Avez-vous déjà pensé que les expériences traumatisantes trouvaient leur origine dans la vie de vos parents ou de vos grands-parents ? Le traumatisme peut être défini comme la perte d’une partie essentielle de nous-mêmes – un sentiment de sécurité, de confiance ou de sûreté.
En fin de compte, les traumatismes ont la capacité de définir nos comportements, nos actions et notre perception de nous-mêmes. La recherche montre également que les effets destructeurs des traumatismes sont transmis de génération en génération dans notre ADN et notre culture.
Les traumatismes survenant avant l’âge de 18 ans sont particulièrement néfastes. La maltraitance des enfants est un problème de santé publique important. On estime qu’un enfant sur dix aux États-Unis subit une ou plusieurs formes d’abus ou de négligence physique, sexuelle ou émotionnelle de la part d’un parent ou d’une autre personne s’occupant de lui, à un moment ou à un autre de sa vie.

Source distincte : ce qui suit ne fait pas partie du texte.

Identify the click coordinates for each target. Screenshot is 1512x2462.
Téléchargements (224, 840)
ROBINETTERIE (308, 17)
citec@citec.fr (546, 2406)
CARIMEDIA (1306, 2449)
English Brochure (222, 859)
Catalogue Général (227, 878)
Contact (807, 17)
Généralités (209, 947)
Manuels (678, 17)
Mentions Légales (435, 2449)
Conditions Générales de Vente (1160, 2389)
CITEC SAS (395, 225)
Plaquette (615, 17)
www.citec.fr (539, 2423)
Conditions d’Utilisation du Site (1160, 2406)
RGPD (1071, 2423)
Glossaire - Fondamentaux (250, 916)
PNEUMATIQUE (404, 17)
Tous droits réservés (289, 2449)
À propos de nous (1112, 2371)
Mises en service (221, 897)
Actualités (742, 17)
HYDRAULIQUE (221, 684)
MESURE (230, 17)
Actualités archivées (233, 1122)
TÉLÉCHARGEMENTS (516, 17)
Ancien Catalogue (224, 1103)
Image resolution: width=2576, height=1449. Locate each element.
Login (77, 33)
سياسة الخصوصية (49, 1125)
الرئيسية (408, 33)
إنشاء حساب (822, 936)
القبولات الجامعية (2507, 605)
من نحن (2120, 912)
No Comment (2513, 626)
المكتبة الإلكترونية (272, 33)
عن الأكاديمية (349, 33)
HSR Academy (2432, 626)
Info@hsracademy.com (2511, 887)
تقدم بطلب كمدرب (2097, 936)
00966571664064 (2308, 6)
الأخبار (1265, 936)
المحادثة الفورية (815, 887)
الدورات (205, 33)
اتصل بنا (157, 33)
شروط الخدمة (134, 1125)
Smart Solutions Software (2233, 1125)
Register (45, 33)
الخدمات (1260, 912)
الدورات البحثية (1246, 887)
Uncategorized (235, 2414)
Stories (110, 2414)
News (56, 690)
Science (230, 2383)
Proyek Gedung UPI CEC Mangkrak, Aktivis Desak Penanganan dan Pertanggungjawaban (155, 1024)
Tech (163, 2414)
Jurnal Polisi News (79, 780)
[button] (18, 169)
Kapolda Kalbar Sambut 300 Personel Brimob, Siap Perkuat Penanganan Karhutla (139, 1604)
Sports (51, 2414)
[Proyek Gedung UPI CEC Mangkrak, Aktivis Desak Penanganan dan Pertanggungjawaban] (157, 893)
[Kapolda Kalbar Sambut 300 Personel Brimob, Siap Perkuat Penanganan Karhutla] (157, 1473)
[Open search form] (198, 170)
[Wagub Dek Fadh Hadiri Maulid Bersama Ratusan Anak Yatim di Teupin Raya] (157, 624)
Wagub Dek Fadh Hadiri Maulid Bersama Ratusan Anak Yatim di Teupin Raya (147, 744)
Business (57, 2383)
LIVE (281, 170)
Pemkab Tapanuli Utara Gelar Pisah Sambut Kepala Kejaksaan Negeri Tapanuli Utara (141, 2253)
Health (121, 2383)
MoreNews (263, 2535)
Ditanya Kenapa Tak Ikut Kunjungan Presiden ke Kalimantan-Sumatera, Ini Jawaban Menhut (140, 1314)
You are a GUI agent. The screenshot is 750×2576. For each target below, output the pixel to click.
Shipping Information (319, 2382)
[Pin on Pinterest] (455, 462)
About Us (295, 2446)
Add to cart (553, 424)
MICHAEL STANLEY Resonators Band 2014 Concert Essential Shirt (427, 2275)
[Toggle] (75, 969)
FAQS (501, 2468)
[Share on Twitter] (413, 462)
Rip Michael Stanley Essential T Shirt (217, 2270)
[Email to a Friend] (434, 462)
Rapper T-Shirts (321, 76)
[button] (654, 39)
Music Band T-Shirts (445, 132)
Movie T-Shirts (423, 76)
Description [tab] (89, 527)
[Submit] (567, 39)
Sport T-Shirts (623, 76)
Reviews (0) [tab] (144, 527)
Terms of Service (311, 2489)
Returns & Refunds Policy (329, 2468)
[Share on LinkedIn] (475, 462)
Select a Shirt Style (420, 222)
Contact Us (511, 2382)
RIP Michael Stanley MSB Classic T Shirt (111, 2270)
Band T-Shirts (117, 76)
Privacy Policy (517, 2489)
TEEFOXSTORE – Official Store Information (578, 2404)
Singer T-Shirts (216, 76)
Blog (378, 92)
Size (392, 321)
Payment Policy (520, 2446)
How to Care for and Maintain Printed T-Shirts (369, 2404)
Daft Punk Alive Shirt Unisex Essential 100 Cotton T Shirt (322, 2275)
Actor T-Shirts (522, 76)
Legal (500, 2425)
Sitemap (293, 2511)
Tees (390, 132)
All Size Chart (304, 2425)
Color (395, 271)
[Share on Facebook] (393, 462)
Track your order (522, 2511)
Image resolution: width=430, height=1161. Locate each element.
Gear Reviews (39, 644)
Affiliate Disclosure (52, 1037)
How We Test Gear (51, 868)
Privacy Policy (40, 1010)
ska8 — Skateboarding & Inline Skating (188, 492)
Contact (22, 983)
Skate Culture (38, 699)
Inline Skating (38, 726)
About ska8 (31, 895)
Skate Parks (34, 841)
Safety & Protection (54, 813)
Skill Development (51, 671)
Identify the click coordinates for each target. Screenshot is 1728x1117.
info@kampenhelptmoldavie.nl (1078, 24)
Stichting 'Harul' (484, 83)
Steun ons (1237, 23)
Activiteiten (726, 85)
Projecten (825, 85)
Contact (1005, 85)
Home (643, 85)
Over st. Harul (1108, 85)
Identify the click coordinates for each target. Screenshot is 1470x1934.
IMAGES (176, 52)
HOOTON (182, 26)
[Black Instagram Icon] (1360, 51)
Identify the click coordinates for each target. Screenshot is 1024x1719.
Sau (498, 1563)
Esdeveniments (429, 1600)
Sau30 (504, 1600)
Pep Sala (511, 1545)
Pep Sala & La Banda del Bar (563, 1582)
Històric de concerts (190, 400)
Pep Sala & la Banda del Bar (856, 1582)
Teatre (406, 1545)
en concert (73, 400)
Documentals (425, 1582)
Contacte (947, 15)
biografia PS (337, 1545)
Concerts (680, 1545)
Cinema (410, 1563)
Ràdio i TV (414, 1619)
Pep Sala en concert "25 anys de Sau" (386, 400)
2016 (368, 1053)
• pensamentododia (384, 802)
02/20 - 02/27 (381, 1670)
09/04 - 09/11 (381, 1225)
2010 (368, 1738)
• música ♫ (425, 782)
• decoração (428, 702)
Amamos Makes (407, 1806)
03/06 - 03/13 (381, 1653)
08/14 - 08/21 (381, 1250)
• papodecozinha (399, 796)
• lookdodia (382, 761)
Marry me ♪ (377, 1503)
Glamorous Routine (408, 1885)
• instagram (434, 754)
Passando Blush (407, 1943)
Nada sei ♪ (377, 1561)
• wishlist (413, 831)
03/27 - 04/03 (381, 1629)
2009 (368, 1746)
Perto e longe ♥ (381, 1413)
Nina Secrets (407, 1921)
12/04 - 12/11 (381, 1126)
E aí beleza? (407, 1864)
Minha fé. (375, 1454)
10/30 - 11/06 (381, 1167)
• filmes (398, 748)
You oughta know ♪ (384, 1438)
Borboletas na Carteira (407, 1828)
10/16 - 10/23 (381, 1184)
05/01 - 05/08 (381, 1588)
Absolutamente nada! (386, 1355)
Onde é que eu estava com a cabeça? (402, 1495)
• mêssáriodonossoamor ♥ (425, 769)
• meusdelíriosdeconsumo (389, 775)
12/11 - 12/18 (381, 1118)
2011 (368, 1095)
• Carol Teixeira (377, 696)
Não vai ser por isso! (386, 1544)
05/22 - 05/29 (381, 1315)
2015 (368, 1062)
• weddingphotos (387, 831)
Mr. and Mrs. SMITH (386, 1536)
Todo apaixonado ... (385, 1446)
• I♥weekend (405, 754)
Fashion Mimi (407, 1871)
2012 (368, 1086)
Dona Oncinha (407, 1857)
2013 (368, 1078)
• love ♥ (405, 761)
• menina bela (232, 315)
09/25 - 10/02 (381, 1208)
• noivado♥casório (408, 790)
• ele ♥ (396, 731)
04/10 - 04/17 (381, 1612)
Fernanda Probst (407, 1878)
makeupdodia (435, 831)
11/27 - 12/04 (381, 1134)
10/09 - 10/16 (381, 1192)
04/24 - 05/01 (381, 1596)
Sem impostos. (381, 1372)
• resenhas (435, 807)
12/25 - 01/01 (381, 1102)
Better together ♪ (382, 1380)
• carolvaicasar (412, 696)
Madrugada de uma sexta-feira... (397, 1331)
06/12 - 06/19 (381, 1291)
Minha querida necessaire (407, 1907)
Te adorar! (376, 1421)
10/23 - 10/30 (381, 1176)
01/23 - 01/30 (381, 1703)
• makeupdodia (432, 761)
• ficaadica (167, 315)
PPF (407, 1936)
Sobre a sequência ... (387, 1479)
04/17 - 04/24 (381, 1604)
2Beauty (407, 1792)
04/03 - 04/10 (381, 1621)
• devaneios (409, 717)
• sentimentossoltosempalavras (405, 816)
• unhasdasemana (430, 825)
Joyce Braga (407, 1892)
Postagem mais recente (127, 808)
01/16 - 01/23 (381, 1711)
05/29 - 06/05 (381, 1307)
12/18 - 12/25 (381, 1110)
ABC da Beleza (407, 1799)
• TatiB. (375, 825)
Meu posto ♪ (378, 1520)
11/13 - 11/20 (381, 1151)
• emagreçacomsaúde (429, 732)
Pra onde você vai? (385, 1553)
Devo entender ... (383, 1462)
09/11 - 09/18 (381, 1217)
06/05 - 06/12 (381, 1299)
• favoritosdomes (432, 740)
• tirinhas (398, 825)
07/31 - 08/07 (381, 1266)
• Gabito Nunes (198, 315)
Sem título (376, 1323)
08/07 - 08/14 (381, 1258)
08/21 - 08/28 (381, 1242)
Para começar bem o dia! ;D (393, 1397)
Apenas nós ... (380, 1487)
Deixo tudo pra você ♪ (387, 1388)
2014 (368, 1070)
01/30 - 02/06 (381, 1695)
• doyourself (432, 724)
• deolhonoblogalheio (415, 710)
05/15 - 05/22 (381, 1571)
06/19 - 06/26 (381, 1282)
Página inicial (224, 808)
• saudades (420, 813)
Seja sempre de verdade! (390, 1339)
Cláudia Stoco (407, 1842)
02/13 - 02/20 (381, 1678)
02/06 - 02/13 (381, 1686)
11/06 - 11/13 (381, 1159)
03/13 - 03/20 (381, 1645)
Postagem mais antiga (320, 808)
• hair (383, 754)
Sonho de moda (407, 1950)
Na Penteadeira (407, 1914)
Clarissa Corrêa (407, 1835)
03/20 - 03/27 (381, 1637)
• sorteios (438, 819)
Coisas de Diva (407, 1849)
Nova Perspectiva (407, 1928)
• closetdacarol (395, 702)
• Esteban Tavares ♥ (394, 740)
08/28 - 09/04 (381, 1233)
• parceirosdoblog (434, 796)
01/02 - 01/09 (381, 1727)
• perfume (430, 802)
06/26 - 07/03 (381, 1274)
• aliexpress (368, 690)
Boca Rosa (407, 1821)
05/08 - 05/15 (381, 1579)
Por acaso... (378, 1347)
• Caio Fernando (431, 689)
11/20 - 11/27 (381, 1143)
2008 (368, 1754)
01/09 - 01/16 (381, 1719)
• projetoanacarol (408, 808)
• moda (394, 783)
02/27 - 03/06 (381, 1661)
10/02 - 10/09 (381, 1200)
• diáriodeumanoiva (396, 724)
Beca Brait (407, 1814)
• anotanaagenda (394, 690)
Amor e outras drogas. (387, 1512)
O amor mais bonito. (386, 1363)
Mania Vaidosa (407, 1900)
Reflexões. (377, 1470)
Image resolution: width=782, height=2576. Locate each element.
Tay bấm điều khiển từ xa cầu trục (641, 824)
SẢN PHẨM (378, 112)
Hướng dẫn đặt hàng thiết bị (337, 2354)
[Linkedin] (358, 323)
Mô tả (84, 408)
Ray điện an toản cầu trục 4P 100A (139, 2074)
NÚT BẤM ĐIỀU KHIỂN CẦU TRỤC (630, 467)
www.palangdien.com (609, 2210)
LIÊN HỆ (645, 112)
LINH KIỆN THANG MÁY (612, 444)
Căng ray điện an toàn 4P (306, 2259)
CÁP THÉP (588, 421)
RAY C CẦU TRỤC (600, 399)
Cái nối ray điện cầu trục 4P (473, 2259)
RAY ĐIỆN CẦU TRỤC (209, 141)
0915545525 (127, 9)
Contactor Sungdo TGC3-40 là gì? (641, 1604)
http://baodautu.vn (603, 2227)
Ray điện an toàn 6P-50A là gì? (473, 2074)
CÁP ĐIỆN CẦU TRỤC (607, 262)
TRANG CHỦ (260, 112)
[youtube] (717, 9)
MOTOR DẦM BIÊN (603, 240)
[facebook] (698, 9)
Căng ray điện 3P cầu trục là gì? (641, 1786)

Il est bien établi que les mauvais traitements subis pendant l’enfance sont associés à toute une série de conséquences physiques, émotionnelles et psychologiques négatives, y compris le fait d’être un parent sévère et/ou négligent à l’âge adulte. La maltraitance dans l’enfance est associée à des risques plus élevés d’obésité, de toxicomanie, de dépression, d’anxiété, de troubles de l’alimentation et de plus de 40 pathologies, dont les maladies cardiaques, le diabète et le cancer. Voilà ce que nous savons et ce que nous savons depuis plus d’une décennie.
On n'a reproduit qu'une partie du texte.